[Instructions for the task] The line with "Viewport: 1568px width, 362px height." marks where to begin; print it and all lines after it in the material below exactly, skipping pictures.
———
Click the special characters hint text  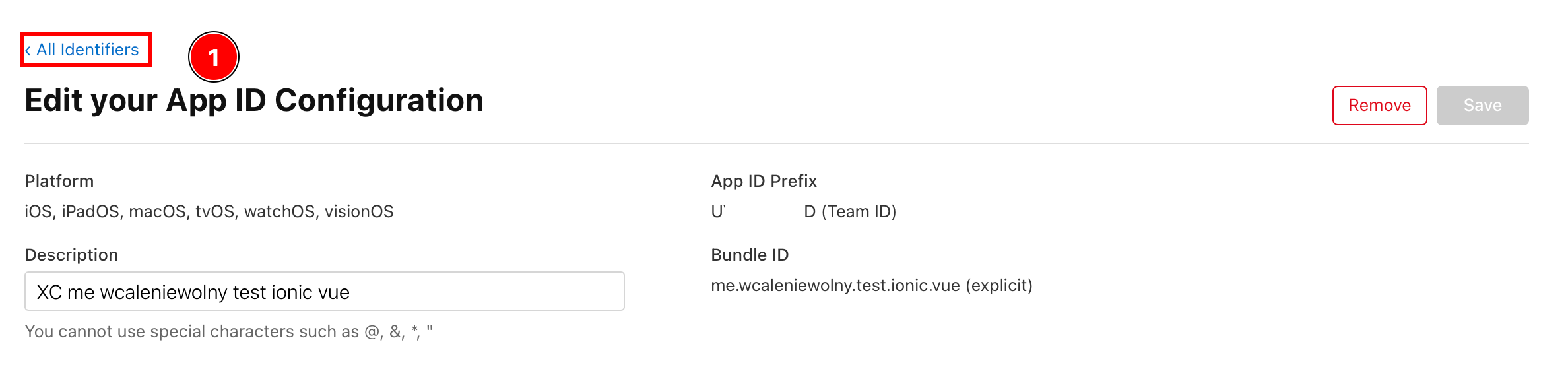click(x=228, y=331)
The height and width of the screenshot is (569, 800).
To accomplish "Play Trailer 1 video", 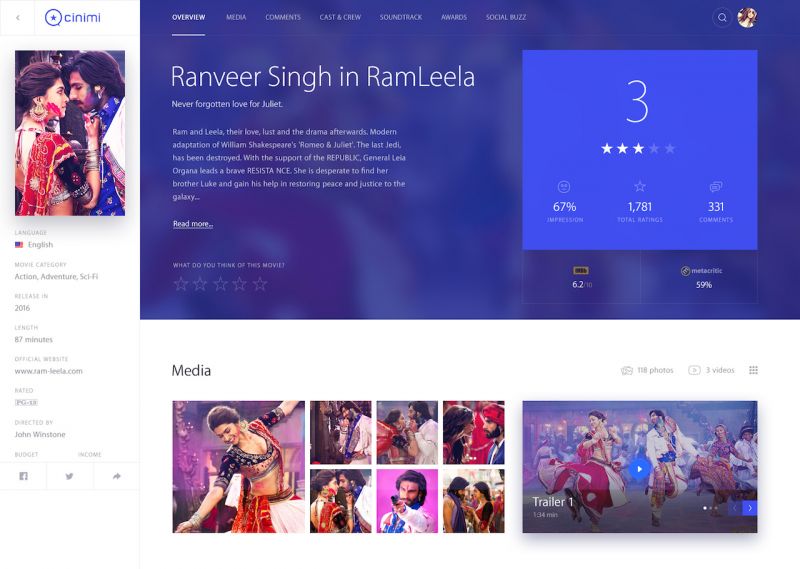I will coord(639,469).
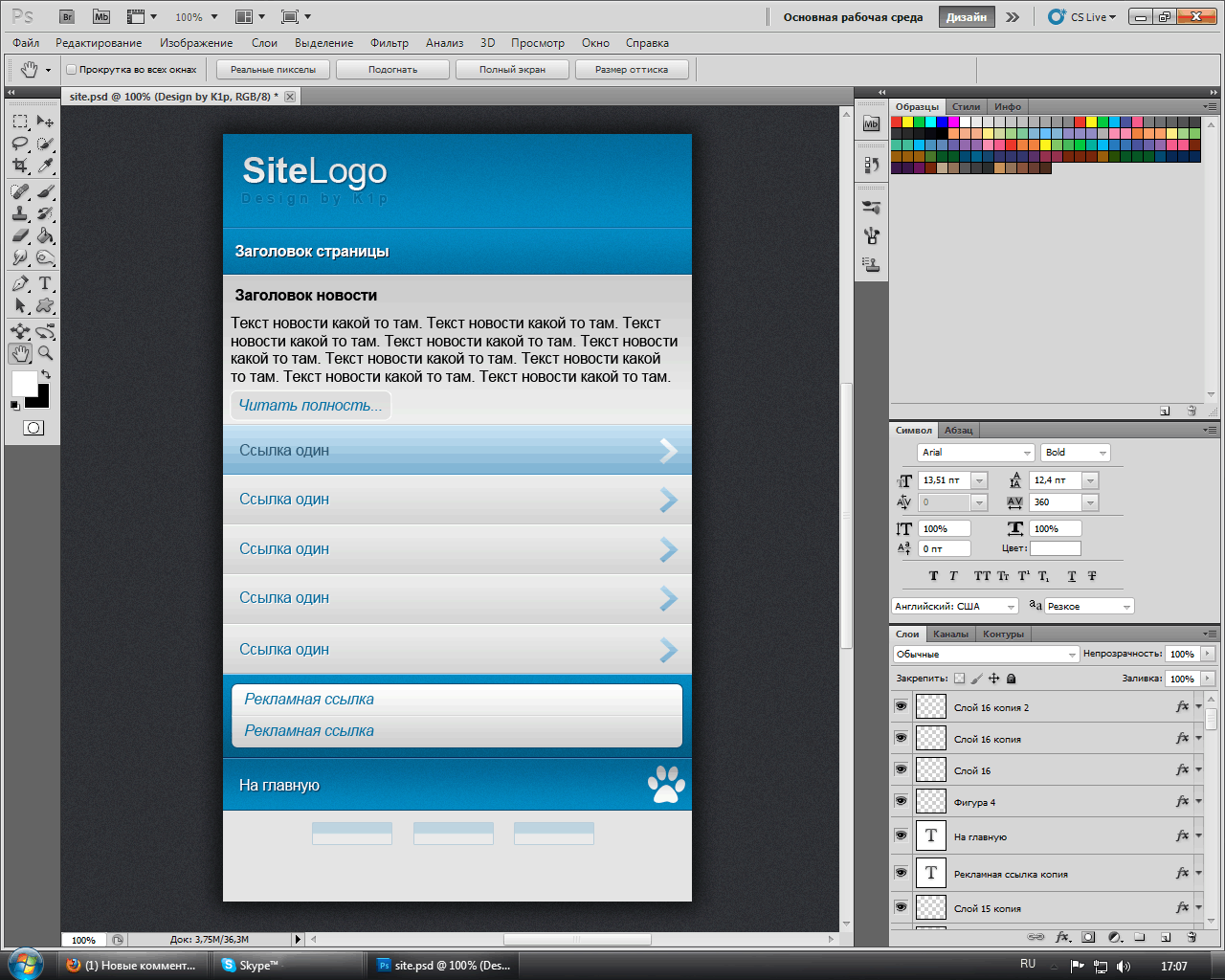This screenshot has width=1225, height=980.
Task: Open the "Обычные" blend mode dropdown
Action: click(x=985, y=655)
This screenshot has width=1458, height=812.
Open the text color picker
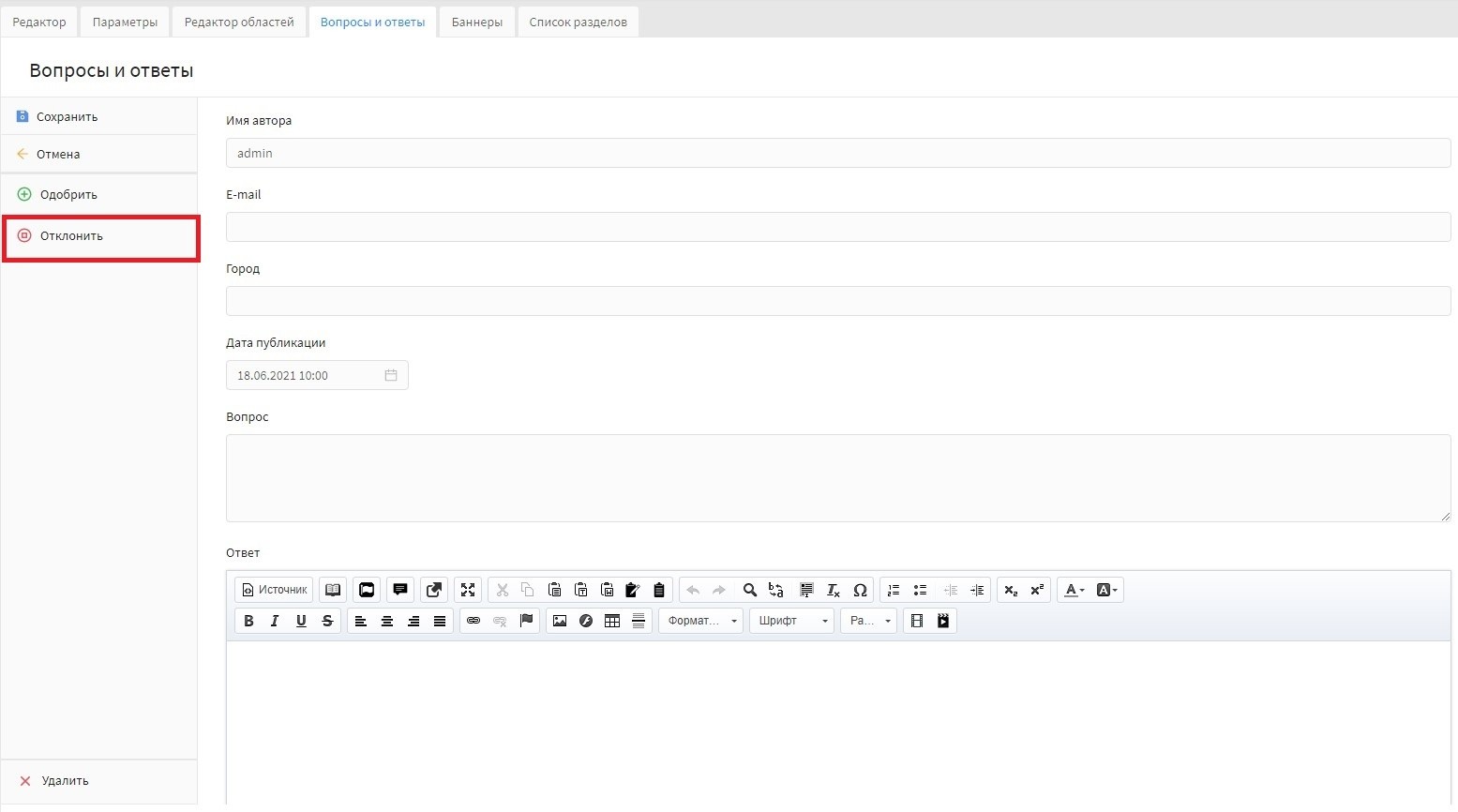tap(1074, 590)
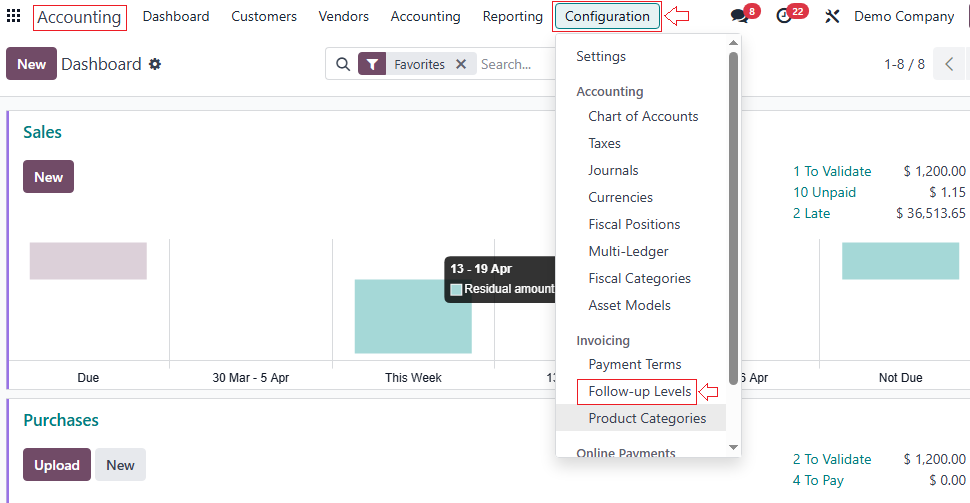Open the activities clock icon

tap(784, 17)
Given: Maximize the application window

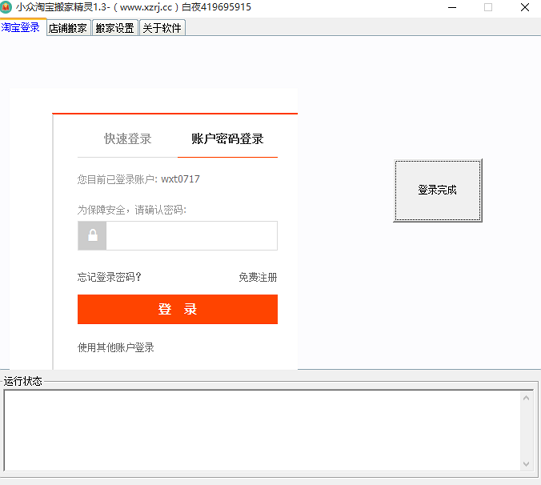Looking at the screenshot, I should (x=488, y=7).
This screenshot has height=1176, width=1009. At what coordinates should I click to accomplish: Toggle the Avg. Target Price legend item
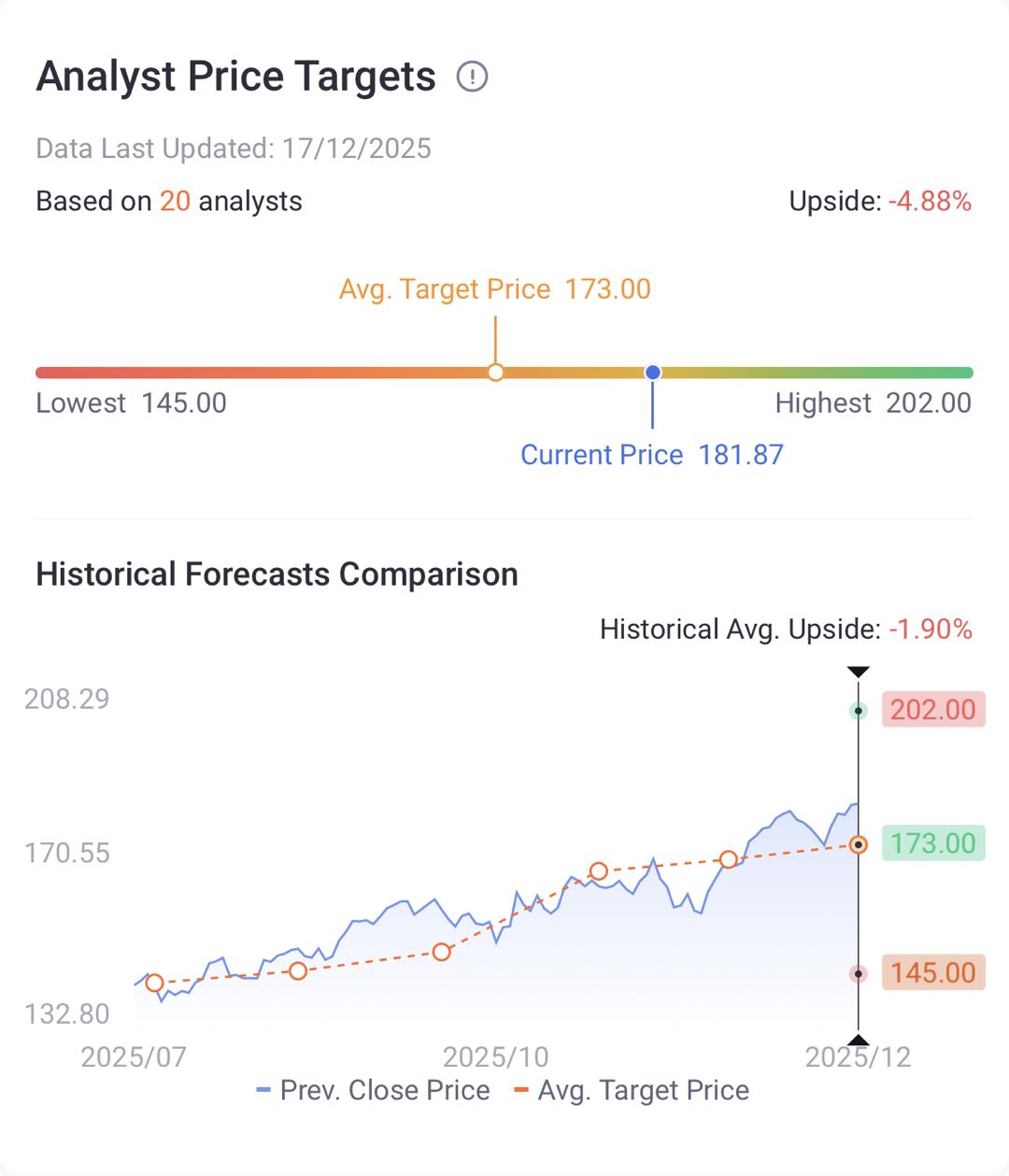tap(632, 1090)
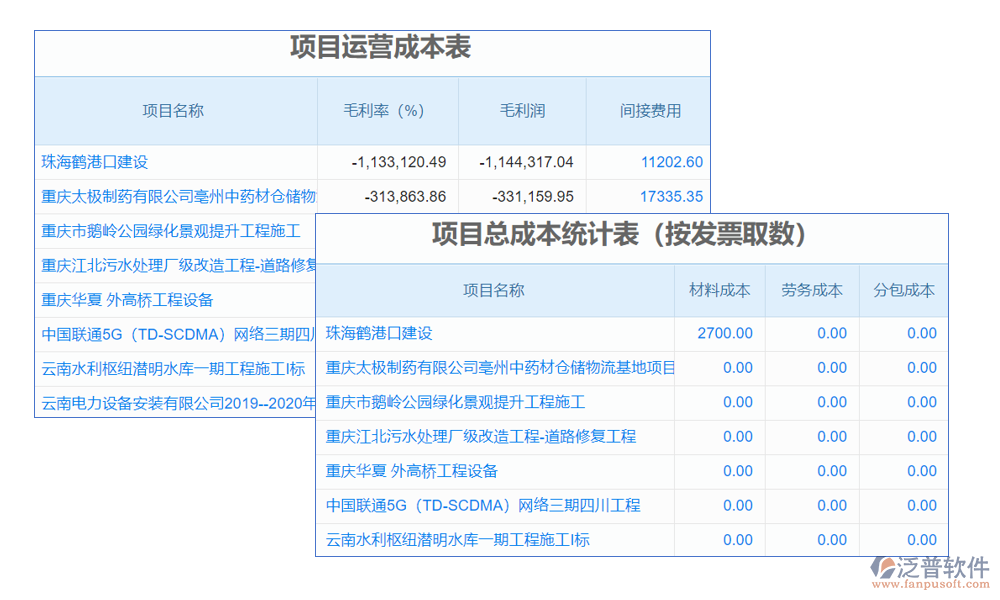Open 重庆太极制药 project in 项目总成本统计表
This screenshot has width=1000, height=600.
[x=500, y=368]
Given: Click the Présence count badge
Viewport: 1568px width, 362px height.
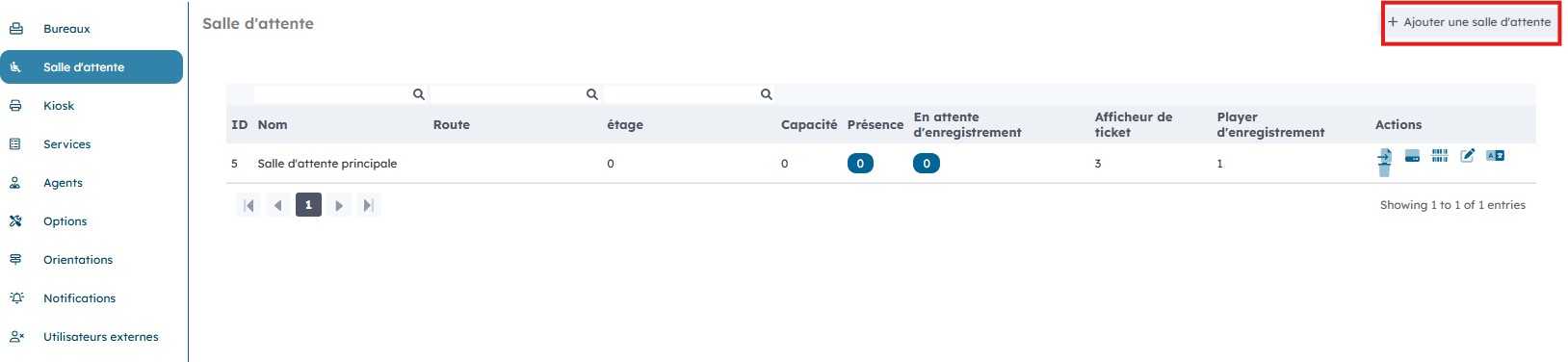Looking at the screenshot, I should [860, 164].
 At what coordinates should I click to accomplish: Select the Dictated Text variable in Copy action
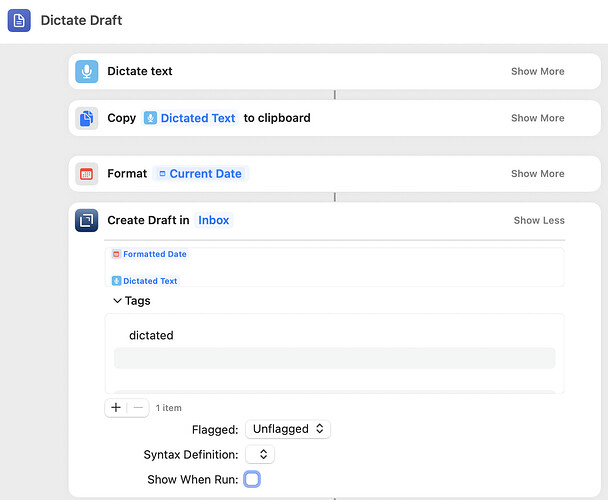pyautogui.click(x=190, y=118)
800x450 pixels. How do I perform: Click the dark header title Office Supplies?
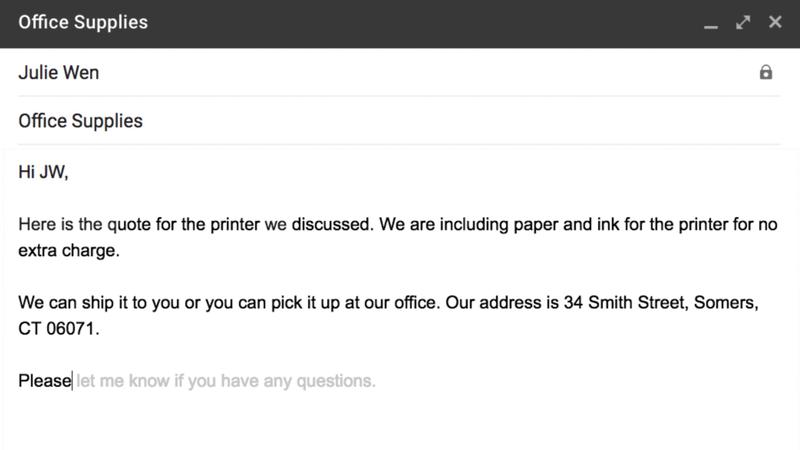click(83, 22)
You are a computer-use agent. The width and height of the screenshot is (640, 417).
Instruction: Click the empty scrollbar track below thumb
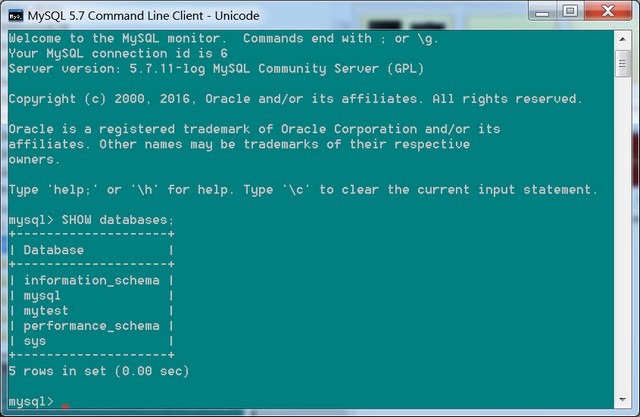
———
[Result of the task]
Viewport: 1568px width, 362px height.
Looking at the screenshot, I should [860, 164].
 At what coordinates should I click to accomplish: Select the Dictated Text variable in Copy action
pyautogui.click(x=190, y=118)
800x450 pixels. How do I perform: Click the dark header title Office Supplies?
click(83, 22)
You are a computer-use agent. The width and height of the screenshot is (640, 417).
Instruction: Click the empty scrollbar track below thumb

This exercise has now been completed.